Collected data entries:
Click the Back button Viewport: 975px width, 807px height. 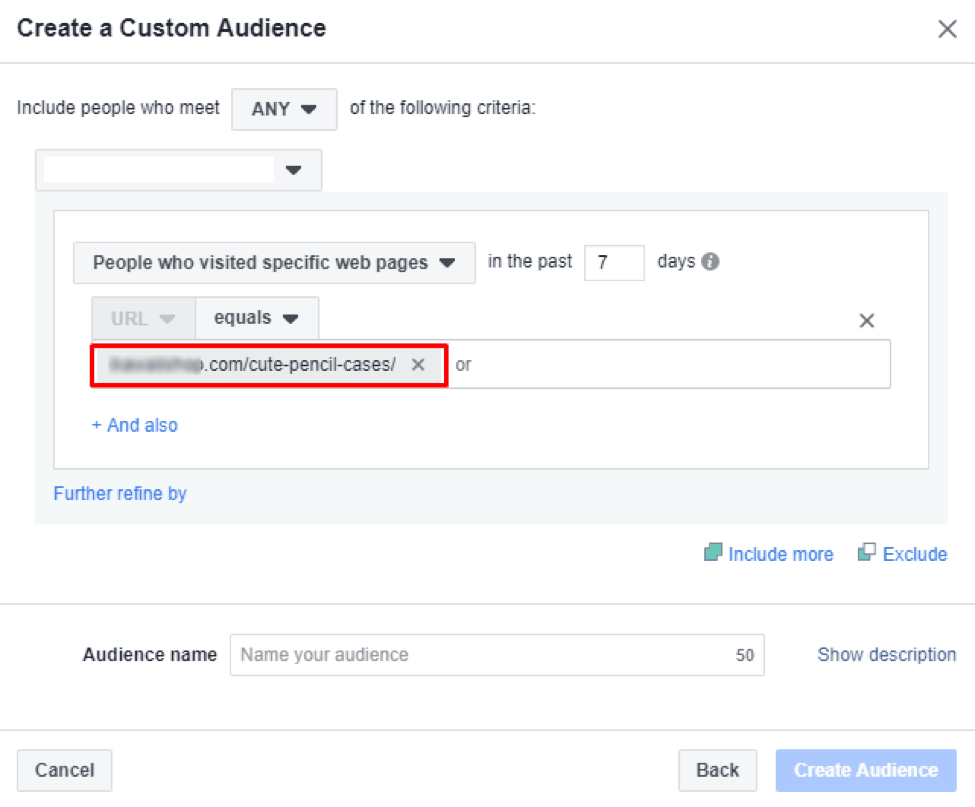click(x=717, y=770)
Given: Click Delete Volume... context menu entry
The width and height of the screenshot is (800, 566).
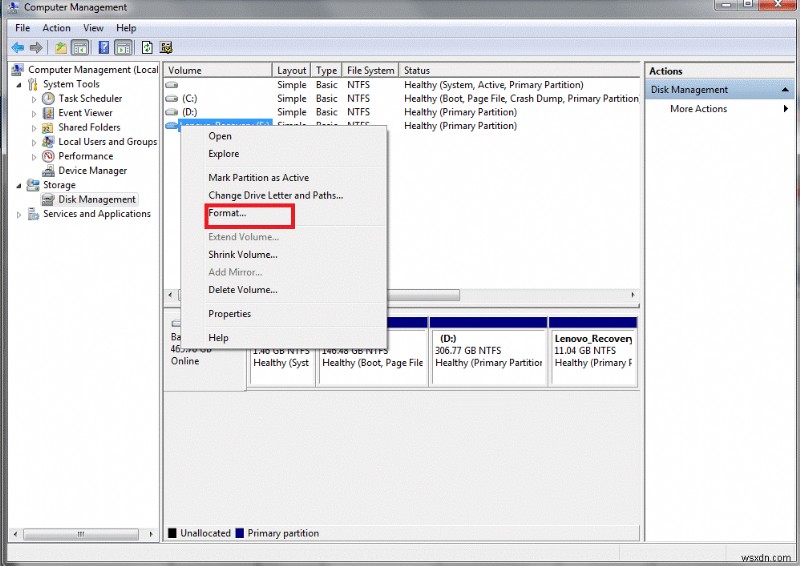Looking at the screenshot, I should coord(242,290).
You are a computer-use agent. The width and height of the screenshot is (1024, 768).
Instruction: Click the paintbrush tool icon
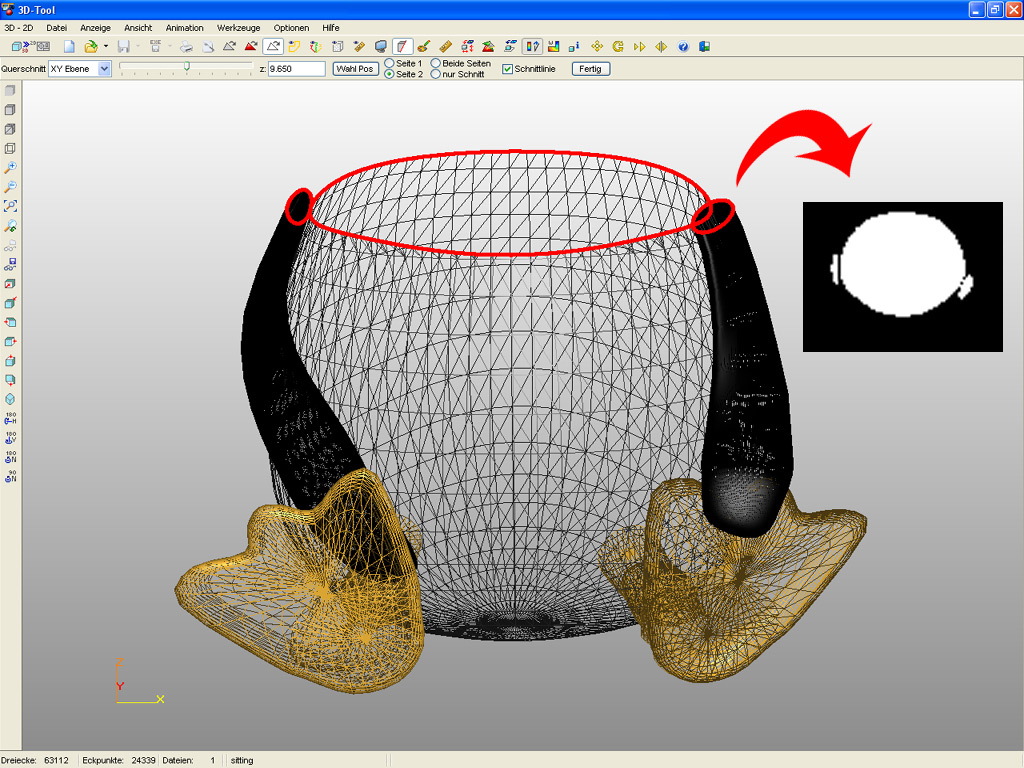[x=423, y=46]
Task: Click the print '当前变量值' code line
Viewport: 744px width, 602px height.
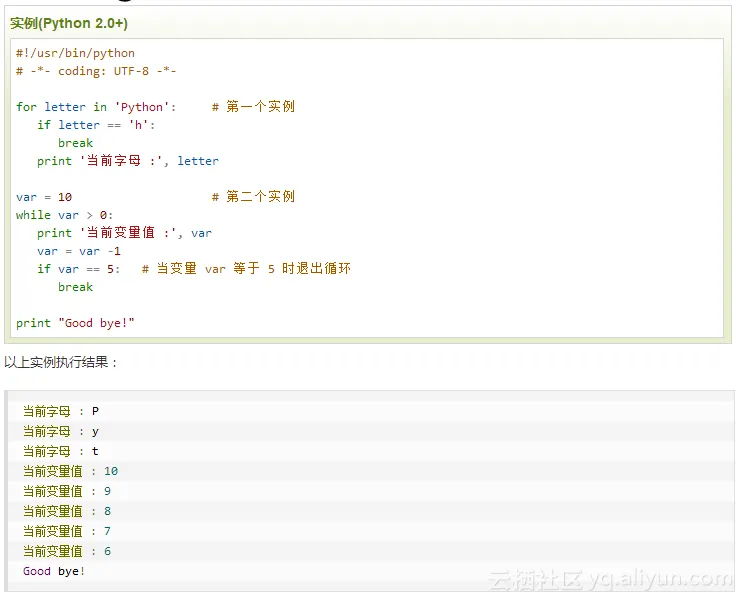Action: point(124,233)
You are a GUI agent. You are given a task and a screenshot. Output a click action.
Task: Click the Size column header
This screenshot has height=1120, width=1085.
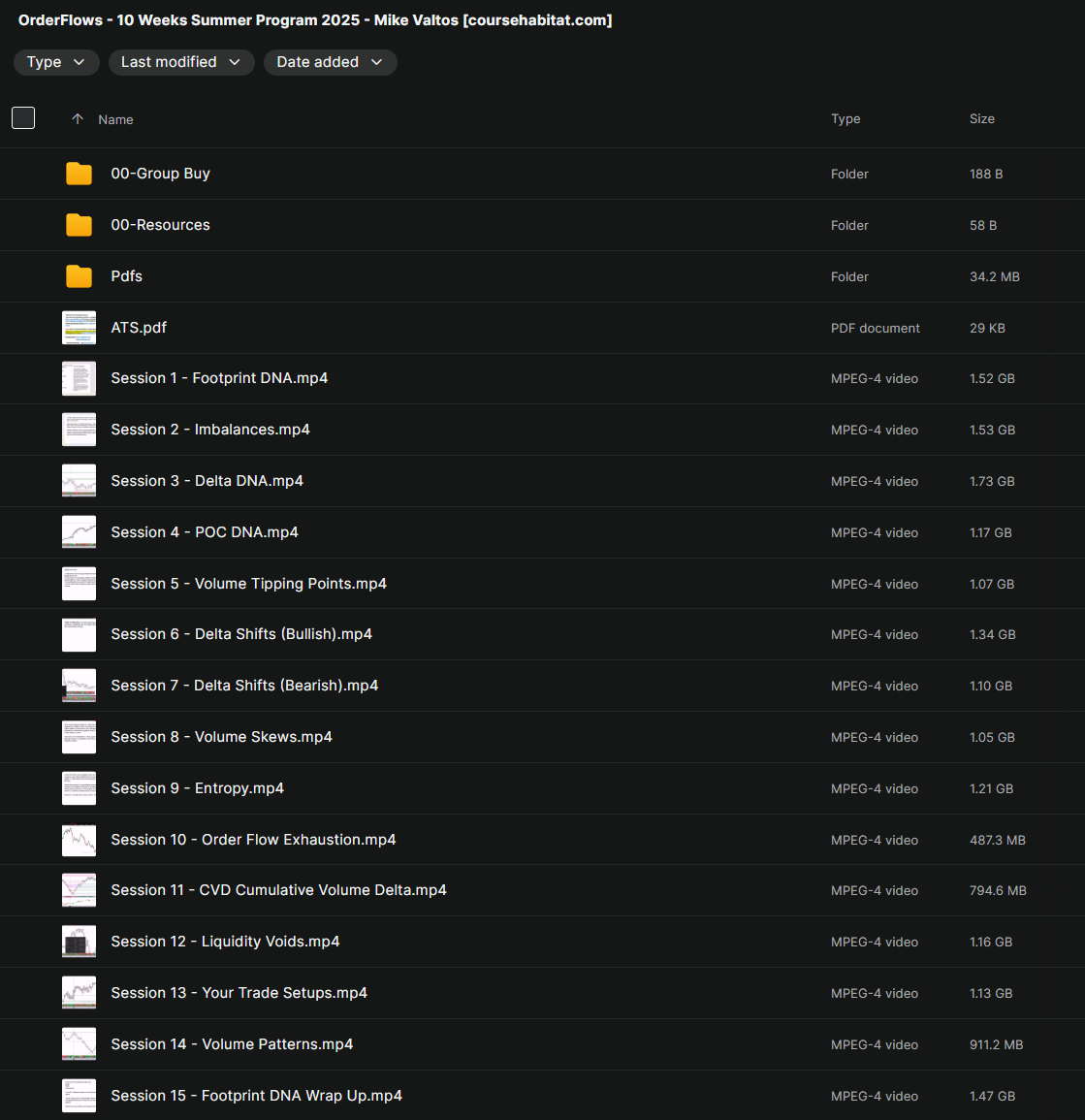click(x=981, y=118)
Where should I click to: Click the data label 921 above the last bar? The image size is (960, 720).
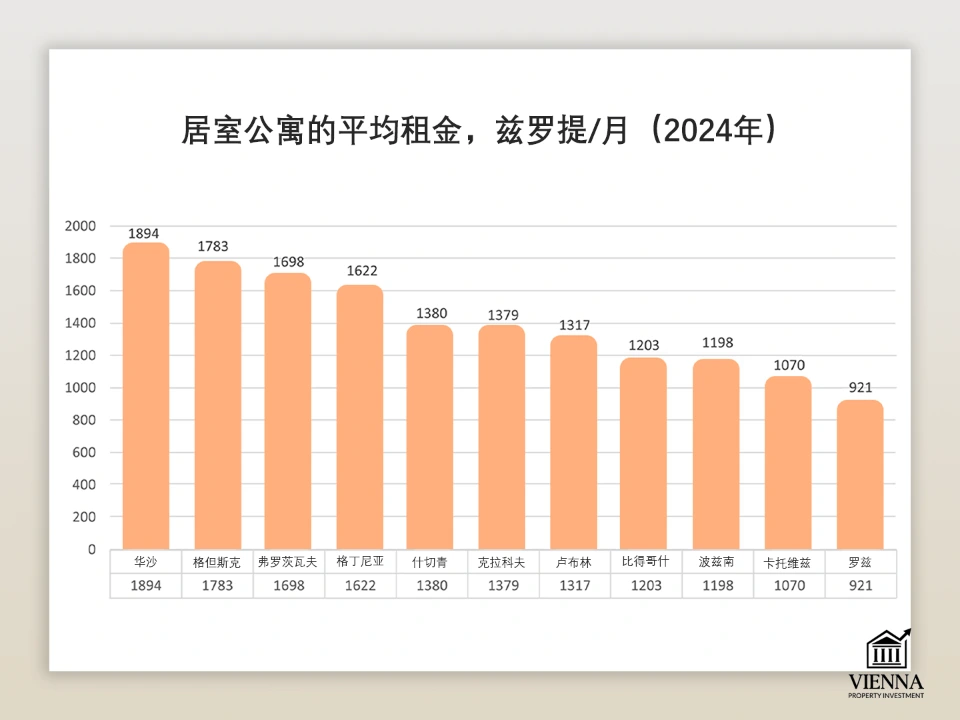tap(860, 386)
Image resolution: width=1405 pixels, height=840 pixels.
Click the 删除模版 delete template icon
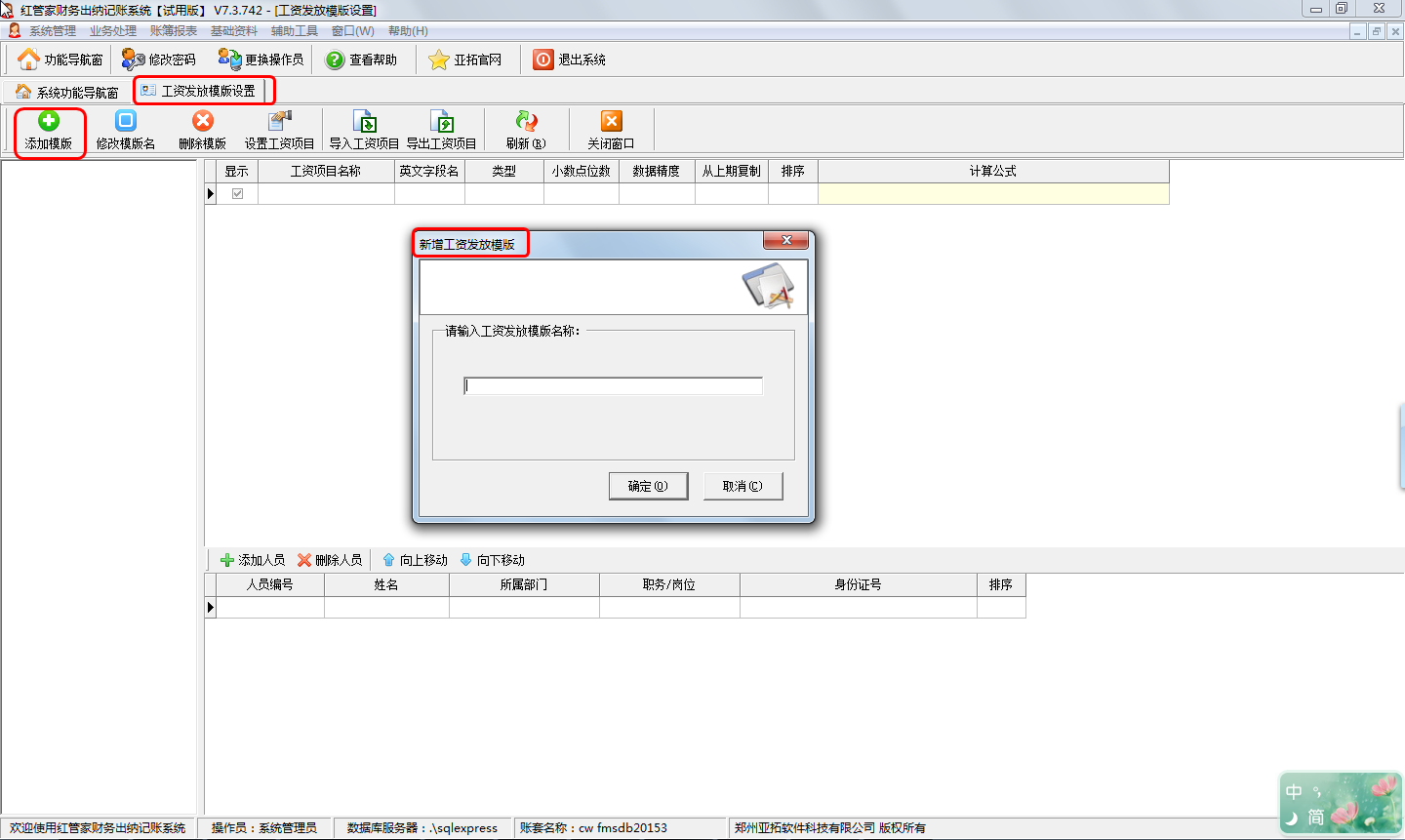[202, 121]
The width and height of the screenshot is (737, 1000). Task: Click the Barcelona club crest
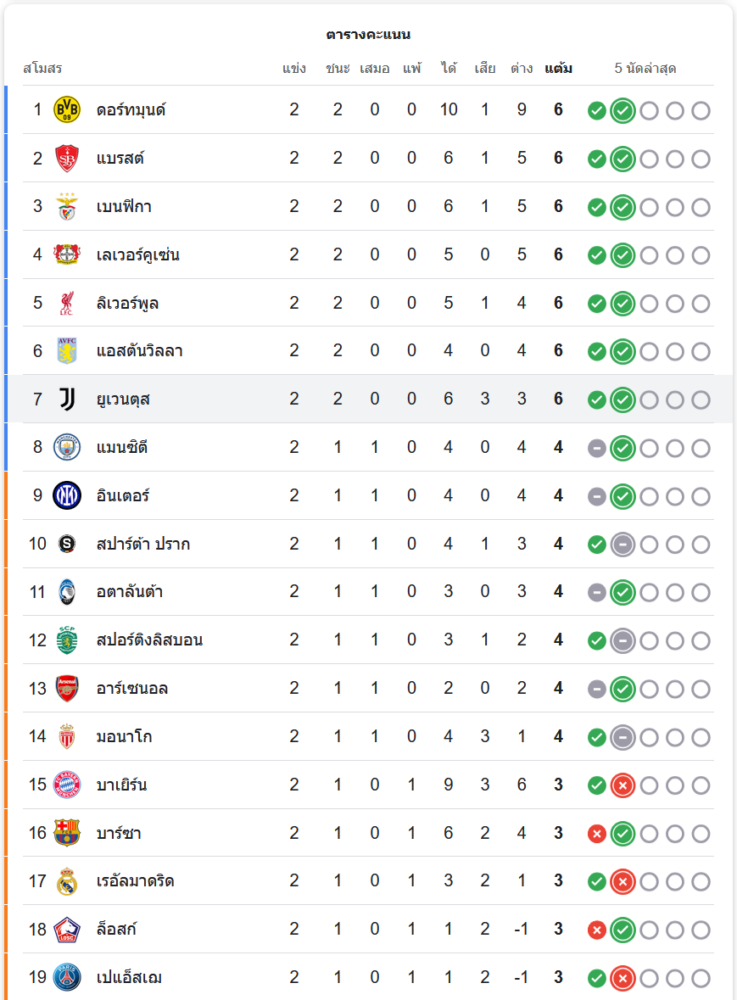67,833
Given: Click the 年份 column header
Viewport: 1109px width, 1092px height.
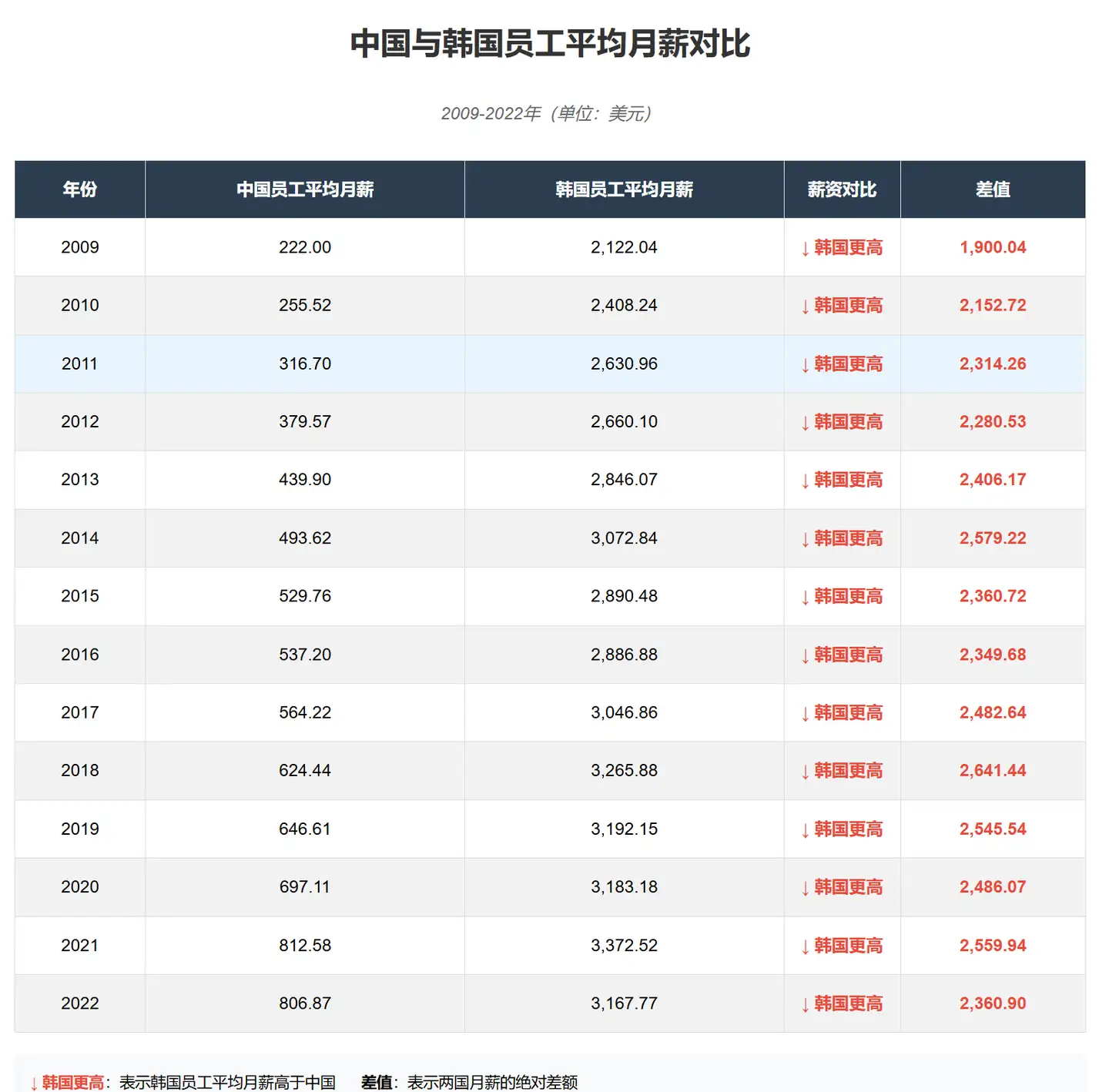Looking at the screenshot, I should point(80,189).
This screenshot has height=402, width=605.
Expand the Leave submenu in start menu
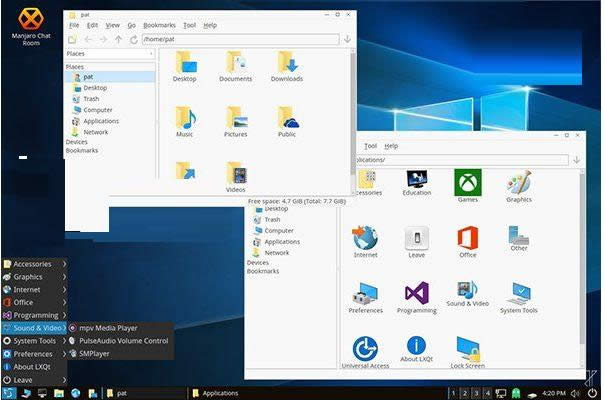pyautogui.click(x=34, y=380)
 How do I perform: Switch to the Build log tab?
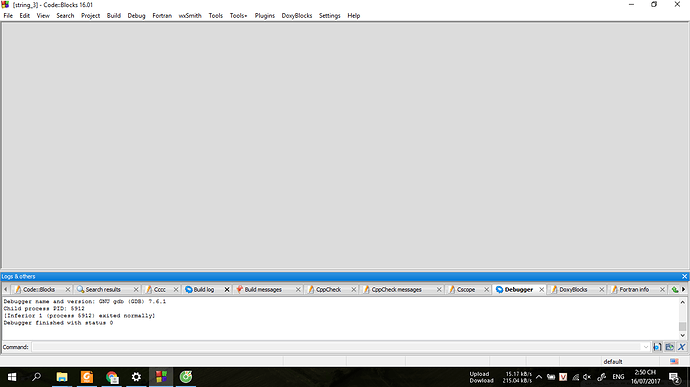203,289
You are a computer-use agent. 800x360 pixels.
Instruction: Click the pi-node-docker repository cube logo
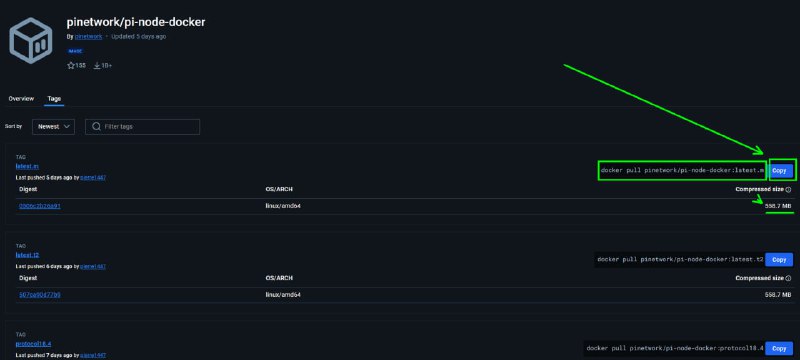point(31,40)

[Exercise description] Give nothing but the number of lines in the entries that include "header".

[Written answer] 2